Le représentant du ministre a indiqué que ce dernier discutait régulièrement avec les responsables nationaux des organisations étudiantes. Il a expliqué que cette année il y avait eu 200 000 candidats supplémentaires sur Parcoursup puis que l’enseignement supérieur faisait face à une hausse démographique qui mettait à l’épreuve les capacités d’accueil des universités.

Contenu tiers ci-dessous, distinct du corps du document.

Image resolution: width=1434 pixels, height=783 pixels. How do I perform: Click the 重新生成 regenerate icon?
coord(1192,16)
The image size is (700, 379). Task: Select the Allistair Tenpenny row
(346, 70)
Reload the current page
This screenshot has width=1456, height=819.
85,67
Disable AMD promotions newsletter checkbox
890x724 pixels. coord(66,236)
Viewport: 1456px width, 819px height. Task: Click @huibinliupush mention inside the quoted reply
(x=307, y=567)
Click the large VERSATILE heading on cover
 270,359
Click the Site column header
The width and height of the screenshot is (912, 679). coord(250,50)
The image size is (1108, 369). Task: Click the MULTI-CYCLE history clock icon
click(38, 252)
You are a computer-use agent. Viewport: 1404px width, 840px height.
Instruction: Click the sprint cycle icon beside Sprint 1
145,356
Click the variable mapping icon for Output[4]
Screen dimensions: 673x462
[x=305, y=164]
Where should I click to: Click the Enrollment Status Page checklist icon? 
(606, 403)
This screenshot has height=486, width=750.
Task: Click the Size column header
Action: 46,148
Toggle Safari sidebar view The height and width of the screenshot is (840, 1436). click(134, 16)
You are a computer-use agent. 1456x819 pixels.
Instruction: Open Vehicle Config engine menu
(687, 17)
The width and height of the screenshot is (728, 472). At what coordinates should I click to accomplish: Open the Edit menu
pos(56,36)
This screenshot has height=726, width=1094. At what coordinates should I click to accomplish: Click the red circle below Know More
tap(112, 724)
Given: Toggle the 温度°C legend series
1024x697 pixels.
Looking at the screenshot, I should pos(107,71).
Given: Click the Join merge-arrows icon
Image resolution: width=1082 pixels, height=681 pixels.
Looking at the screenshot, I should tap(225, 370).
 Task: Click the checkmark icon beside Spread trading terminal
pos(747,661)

Il a alors assuré que depuis la fin du mois d’août le ministre avait appelé les recteurs de toutes les académies sur la question des sans fac afin de les exhorter à prendre les dispositions pour garantir l’application de la loi (Code de l’Education) qui prévoit que tout bachelier doit avoir une inscription dans une filière au plus proche de son premier vœu. Puis il a déclaré que le rôle de l’Etat étant de trouver des solutions à chaque jeune sans affectation le ministère avait débloqué des fonds pour que les universités ouvrent des places supplémentaires (sans donner de précision sur le montant concerné malgré les questions de FO à ce sujet), et que si les universités ne proposaient pas de solution, les recteurs étaient missionnés pour intervenir auprès des présidents pour les y inciter car l’autonomie ne signifie pas l’indépendance. Il a précisé que pour que des solutions soient trouvées, il fallait que les étudiants sans inscription saisissent les commissions d’accès à l’enseignement supérieur (CAES). Concernant la situation particulière à Nanterre il a annoncé que le ministère vérifierait « au plus près » ce qui se passe.
Puis, après une dernière intervention de l’UNEF Nanterre signalant que tous les ans, lorsque les étudiants sans fac saisissent les CAES, ils n’ont pas de réponse ou sont réorientés dans des filières parfois très éloignées de leurs vœux, et une intervention de FO expliquant que des réponses strictement administratives ne suffiraient pas à réparer les effets désastreux de la sélection organisée par Parcoursup et Mon Master mais qu’il faudrait abroger la loi ORE de 2018 et qu’au lieu de donner la priorité aux dépenses d’armement, l’Etat devait augmenter les budgets de l’Education et de l’Enseignement supérieur afin d’ouvrir les places et de créer les postes d’enseignants chercheurs nécessaires, le représentant du ministre a abrégé la réunion pour rejoindre un autre rendez-vous et a proposé de fixer prochainement une nouvelle rencontre pour étudier les situations et rechercher des solutions.